What to produce. Your copy should hold only the lines from the one containing "Duplicate the Hair Color stat" through the final line of the entries, exactly as written, with no pictures.

Recorded data:
========================================

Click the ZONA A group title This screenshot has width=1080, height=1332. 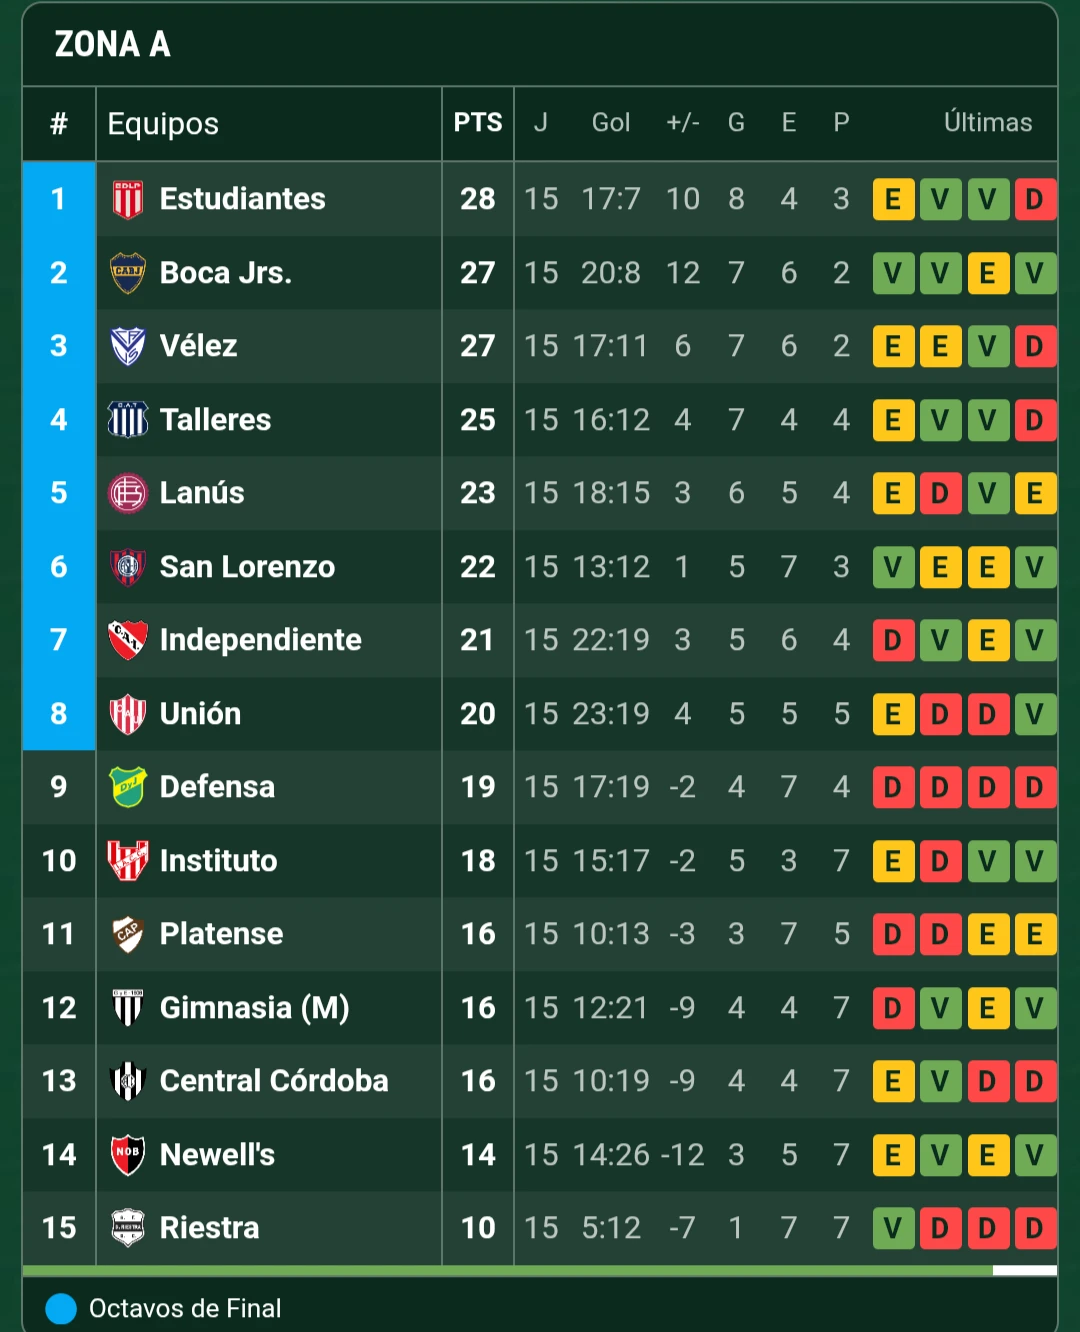[x=112, y=44]
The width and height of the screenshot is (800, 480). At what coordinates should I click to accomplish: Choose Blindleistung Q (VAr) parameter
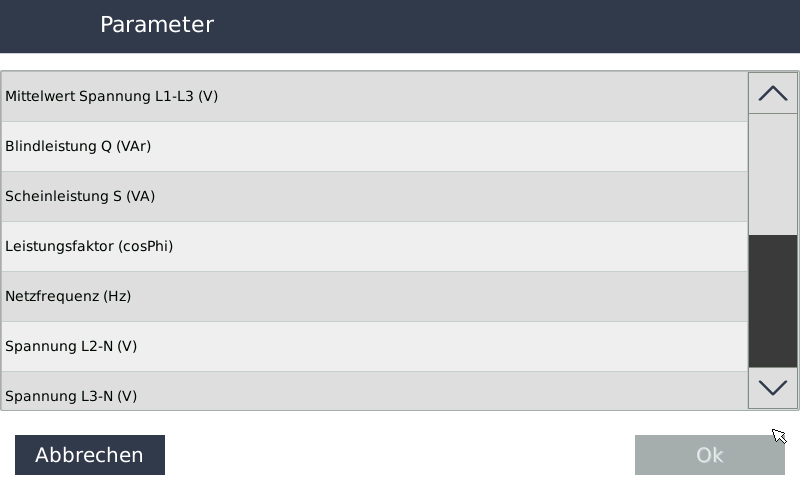(374, 147)

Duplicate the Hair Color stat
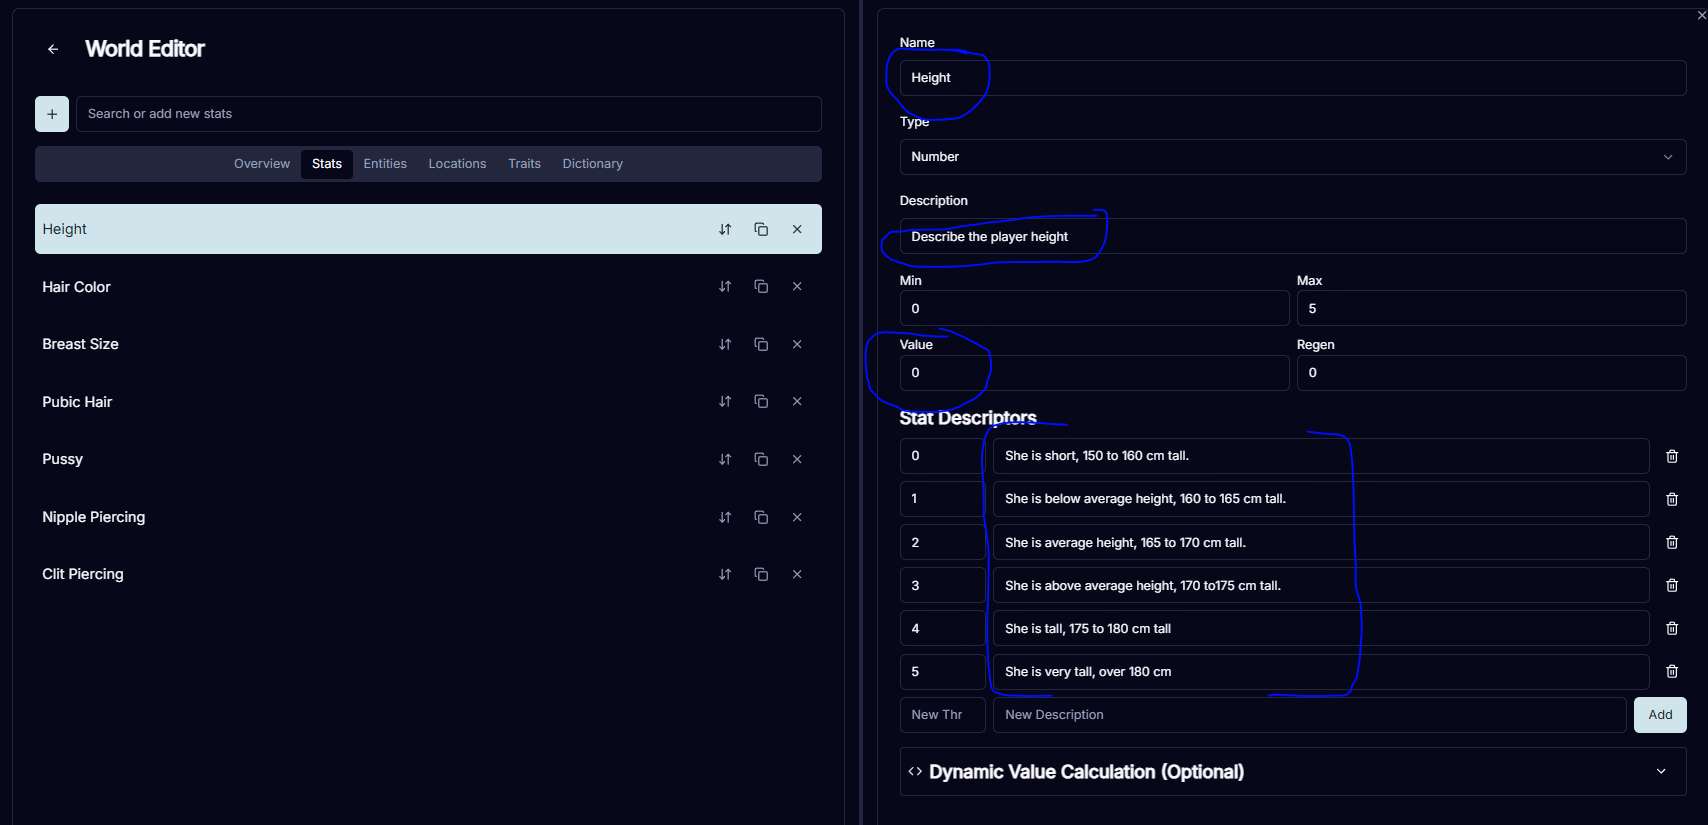click(761, 287)
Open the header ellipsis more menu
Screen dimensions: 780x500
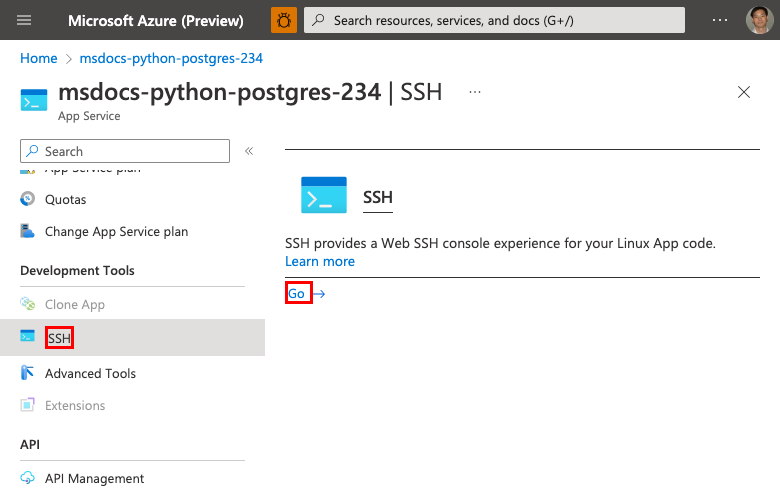[x=720, y=20]
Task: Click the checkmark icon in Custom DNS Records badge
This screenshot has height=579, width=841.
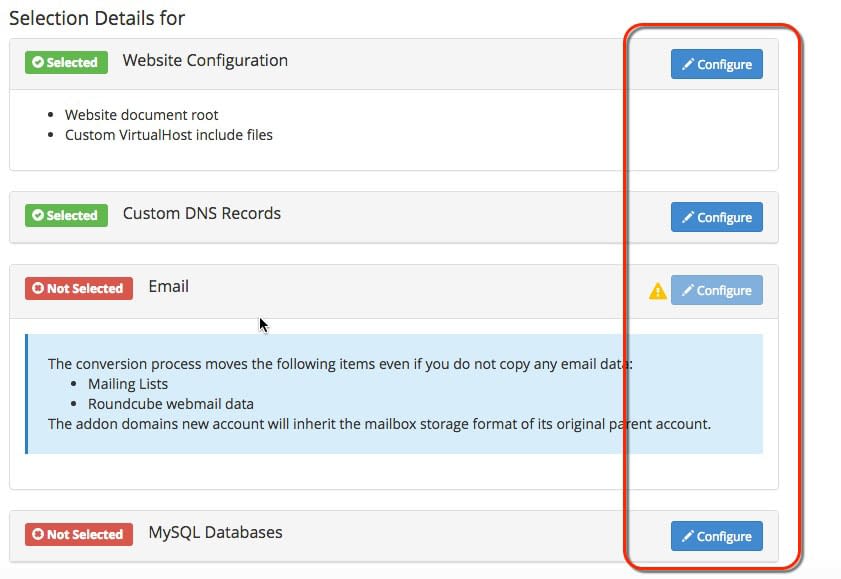Action: coord(38,215)
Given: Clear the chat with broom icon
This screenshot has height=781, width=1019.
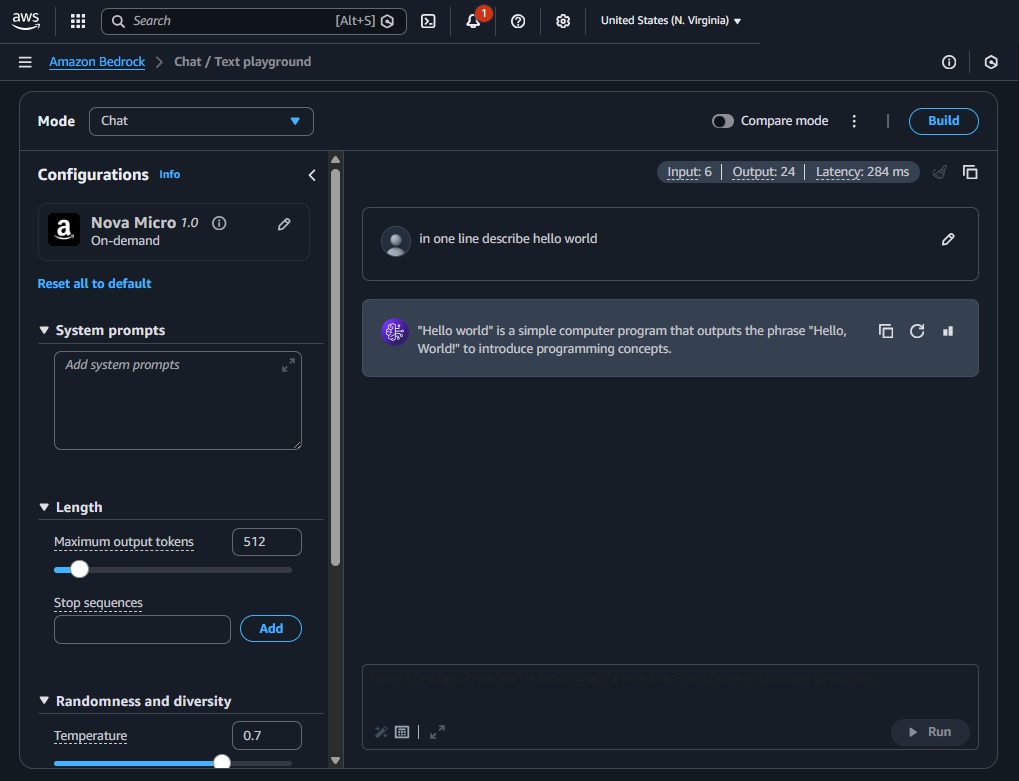Looking at the screenshot, I should (x=939, y=172).
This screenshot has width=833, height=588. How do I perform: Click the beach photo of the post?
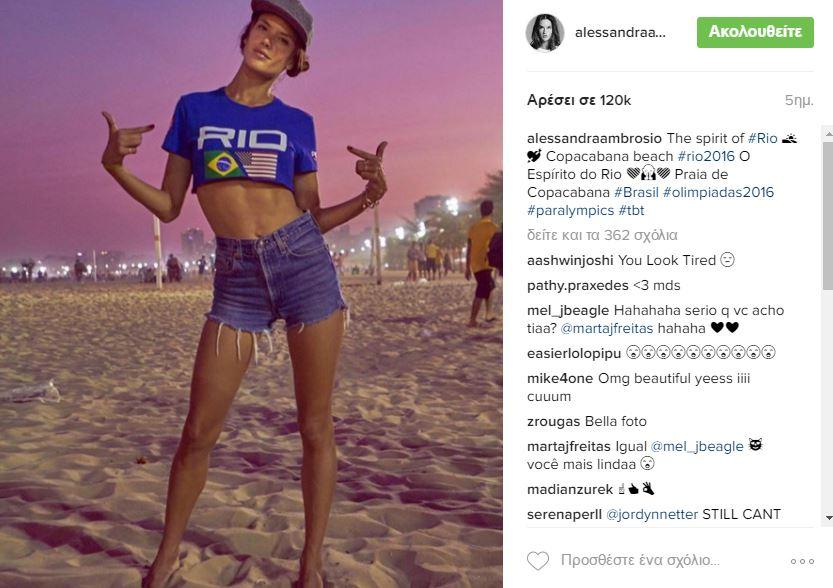[251, 294]
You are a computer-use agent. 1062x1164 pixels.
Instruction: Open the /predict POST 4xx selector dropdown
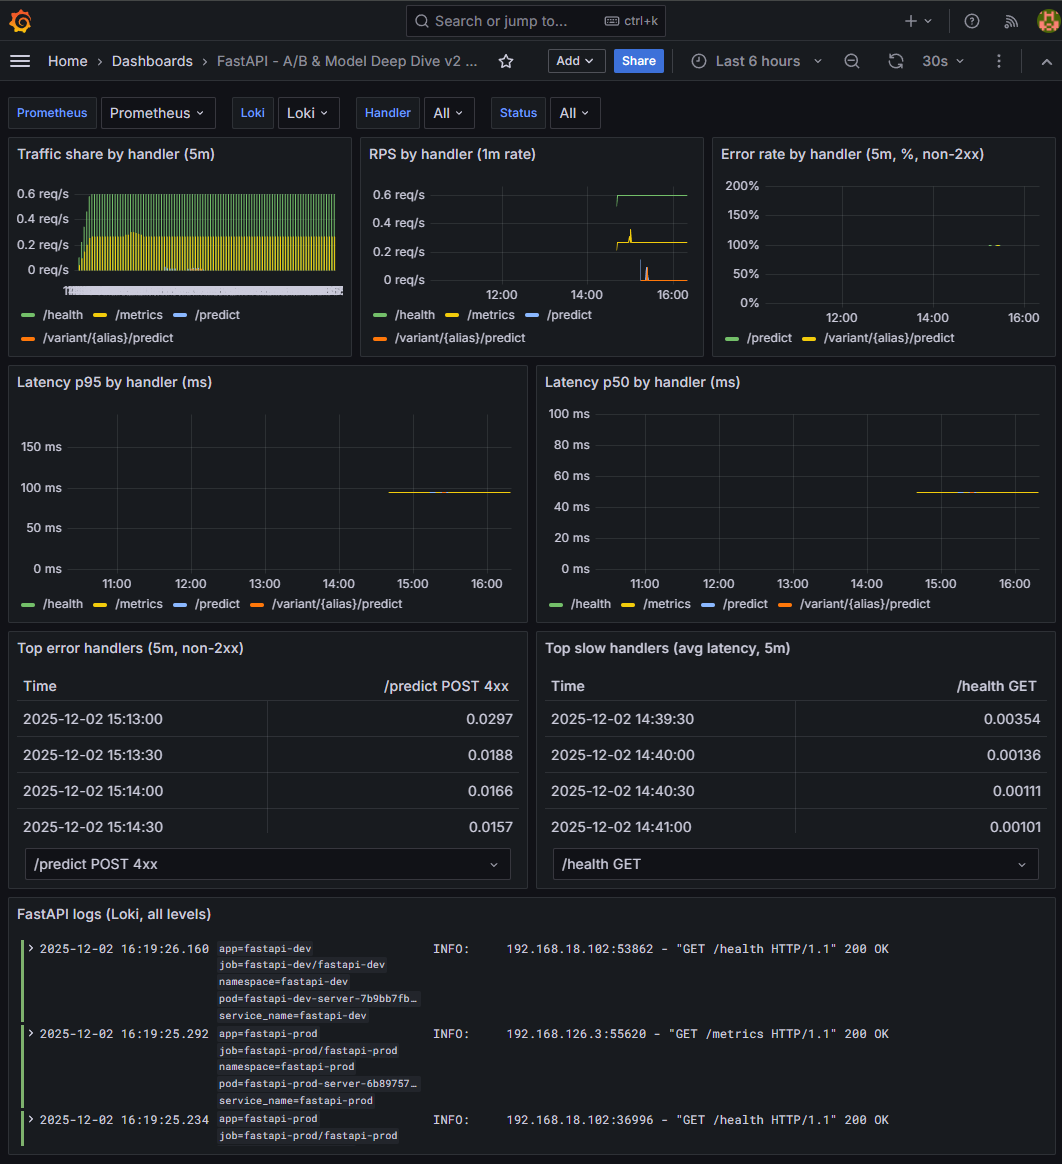[267, 863]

========================================

Problem solution.
Duplicate the Hair Color stat
click(761, 287)
Open the header ellipsis more menu
Screen dimensions: 780x500
[x=720, y=20]
Task: Click the checkmark icon in Custom DNS Records badge
This screenshot has height=579, width=841.
Action: coord(38,215)
Given: Clear the chat with broom icon
This screenshot has height=781, width=1019.
Looking at the screenshot, I should (x=939, y=172).
This screenshot has width=833, height=588. How do I perform: Click the beach photo of the post?
[251, 294]
You are a computer-use agent. 1062x1164 pixels.
Instruction: Open the /predict POST 4xx selector dropdown
[267, 863]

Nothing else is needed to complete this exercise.